足の遅い人に対して何故遅いと突っかかったり、計算の苦手な人にどうして頭で計算できないのかと怒鳴ったりするのと同じレベルで、想像力のなさを否定された。およそ創造的なものと無縁な生活をしていた普通の男子に、突然高レベルを求められてもどうしようもないのだ。

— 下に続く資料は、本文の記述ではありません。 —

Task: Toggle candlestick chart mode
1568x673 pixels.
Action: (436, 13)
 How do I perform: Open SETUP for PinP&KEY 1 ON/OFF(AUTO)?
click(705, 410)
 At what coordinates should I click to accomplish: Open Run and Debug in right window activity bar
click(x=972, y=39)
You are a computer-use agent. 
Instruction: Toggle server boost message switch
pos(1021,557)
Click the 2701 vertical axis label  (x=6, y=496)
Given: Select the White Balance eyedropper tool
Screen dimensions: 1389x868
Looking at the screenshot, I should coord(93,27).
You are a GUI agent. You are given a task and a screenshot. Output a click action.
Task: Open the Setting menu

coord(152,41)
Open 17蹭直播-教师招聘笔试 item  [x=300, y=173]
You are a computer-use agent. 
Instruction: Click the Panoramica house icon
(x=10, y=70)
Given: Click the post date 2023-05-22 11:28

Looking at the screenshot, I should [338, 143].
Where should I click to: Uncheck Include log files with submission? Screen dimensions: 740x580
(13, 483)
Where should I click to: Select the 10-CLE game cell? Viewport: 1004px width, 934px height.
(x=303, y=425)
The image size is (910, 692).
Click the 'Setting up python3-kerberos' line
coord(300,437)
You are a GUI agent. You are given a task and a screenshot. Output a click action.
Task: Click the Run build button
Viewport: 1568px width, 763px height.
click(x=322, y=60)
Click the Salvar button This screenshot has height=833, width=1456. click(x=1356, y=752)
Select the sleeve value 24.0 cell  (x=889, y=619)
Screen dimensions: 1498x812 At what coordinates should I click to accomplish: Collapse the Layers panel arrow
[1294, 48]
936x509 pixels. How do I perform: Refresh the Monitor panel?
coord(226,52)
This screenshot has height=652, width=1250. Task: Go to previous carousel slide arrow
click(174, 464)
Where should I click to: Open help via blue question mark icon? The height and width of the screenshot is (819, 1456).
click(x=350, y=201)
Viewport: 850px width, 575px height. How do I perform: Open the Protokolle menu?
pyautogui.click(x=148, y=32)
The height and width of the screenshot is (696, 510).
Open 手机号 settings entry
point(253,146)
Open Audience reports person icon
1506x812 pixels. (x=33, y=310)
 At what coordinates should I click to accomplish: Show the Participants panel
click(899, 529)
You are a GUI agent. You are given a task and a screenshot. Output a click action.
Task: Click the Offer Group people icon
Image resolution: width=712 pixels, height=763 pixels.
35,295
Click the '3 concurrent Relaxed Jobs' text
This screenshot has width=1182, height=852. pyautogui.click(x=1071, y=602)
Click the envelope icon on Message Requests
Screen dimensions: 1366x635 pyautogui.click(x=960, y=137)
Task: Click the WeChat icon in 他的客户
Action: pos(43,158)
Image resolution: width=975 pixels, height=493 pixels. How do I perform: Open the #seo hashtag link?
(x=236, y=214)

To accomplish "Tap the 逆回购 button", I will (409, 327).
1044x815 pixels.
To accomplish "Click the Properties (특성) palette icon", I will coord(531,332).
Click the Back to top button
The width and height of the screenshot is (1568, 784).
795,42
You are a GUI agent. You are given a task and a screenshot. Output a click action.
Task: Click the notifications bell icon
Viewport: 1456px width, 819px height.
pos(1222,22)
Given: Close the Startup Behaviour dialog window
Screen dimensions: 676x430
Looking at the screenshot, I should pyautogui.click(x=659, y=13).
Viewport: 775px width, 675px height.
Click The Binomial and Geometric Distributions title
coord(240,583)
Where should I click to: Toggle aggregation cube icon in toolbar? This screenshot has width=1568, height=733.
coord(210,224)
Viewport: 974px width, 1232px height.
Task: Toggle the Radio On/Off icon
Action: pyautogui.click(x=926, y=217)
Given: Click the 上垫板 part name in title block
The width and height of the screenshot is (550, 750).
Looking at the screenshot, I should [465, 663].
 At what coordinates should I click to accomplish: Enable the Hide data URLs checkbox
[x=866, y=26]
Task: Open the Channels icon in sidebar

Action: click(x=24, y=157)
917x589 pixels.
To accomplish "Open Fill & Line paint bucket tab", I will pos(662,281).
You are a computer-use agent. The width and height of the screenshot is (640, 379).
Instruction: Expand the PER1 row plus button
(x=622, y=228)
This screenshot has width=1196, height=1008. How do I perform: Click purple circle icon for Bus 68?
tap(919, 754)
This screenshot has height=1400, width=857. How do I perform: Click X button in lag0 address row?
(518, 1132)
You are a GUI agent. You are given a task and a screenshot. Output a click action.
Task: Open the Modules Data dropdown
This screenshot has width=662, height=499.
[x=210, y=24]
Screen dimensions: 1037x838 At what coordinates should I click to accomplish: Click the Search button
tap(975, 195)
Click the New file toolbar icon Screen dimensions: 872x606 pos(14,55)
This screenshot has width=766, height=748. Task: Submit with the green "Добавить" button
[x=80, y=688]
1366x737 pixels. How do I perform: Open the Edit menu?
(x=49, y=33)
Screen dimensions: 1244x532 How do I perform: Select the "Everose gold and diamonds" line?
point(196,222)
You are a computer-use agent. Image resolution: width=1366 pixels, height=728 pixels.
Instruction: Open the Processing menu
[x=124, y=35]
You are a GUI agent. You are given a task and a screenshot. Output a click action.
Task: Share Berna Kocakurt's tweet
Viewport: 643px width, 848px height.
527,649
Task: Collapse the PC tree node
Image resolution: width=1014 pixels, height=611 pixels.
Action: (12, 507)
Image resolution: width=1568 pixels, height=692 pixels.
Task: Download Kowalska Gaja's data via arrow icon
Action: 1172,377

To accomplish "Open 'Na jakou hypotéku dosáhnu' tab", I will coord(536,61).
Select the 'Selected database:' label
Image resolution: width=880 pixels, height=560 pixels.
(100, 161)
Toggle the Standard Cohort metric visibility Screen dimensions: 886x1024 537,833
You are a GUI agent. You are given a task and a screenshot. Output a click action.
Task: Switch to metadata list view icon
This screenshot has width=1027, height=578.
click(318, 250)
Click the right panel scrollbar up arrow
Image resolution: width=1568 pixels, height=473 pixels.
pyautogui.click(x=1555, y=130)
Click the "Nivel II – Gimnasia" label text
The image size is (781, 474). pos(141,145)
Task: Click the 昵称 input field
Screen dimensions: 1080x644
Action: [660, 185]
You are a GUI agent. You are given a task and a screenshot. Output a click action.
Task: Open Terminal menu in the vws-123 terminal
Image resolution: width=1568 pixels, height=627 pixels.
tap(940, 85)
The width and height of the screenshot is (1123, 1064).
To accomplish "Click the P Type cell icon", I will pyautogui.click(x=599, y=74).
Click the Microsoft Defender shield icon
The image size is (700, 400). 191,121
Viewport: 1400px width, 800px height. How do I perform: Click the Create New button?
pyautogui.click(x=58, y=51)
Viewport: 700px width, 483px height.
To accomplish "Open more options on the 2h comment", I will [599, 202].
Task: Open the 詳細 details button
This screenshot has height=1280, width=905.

「身体を動かすのは、得意……よね? 体育祭ではそれなりに活躍していたイメージ、あるんだけど」
「え? ま、まぁ。人並み、には」
質問の傾向ががらりと変わった。
「じゃあ、自分がどういう風に動いたら相手を効率よく倒せるかをしっかりと想像し、それに合わせて自分の身体を動かしていくイメージを描くことはできそうね。とにかく、戦えないんじゃ意味がないの。もう少し慣れてからにしようかと思ってたけど、こうなったら」
………‥‥‥・・・・・━━━━━■□
また、途中で意識が戻ってきた。
机に伏して荒く息をしていると、上から芳野のため息が降ってくるのがわかった。
「いい加減、慣れてよね」
“表”に戻ってくると、芳野は言葉少なだ。
俺の手をほどき、立ち上がって椅子の向きを戻す。それからバッグを肩に引っかけ、
「また、明日」
彼女は颯爽と去った。
なかなか目を開けることができなかった。
まぶたの裏に西日が差して、視界を赤くする。
「明日、か」
何のためにこんなこと、続けなくちゃならないんだ。
“干渉者”ってのが何なのか、イマイチよく分からない。
俺に何をさせようとしてる?
『必要なのは“悪魔”と戦える“干渉者”』だと彼女は言った。
もしかして、もしかしてだけど。目の前にモンスターが現れて、それをぶった切るような事態に遭遇する危険性があるとでもいうのか。あんな、平和そうな世界で。
――『“干渉者”は“悪魔”を倒すために存在している』
――『この世界を滅ぼそうとしている“悪魔”を倒すためには、“イメージを具現化”し
て武器を手にしなければならない』
聞き流していた言葉が今になって染みこんできた。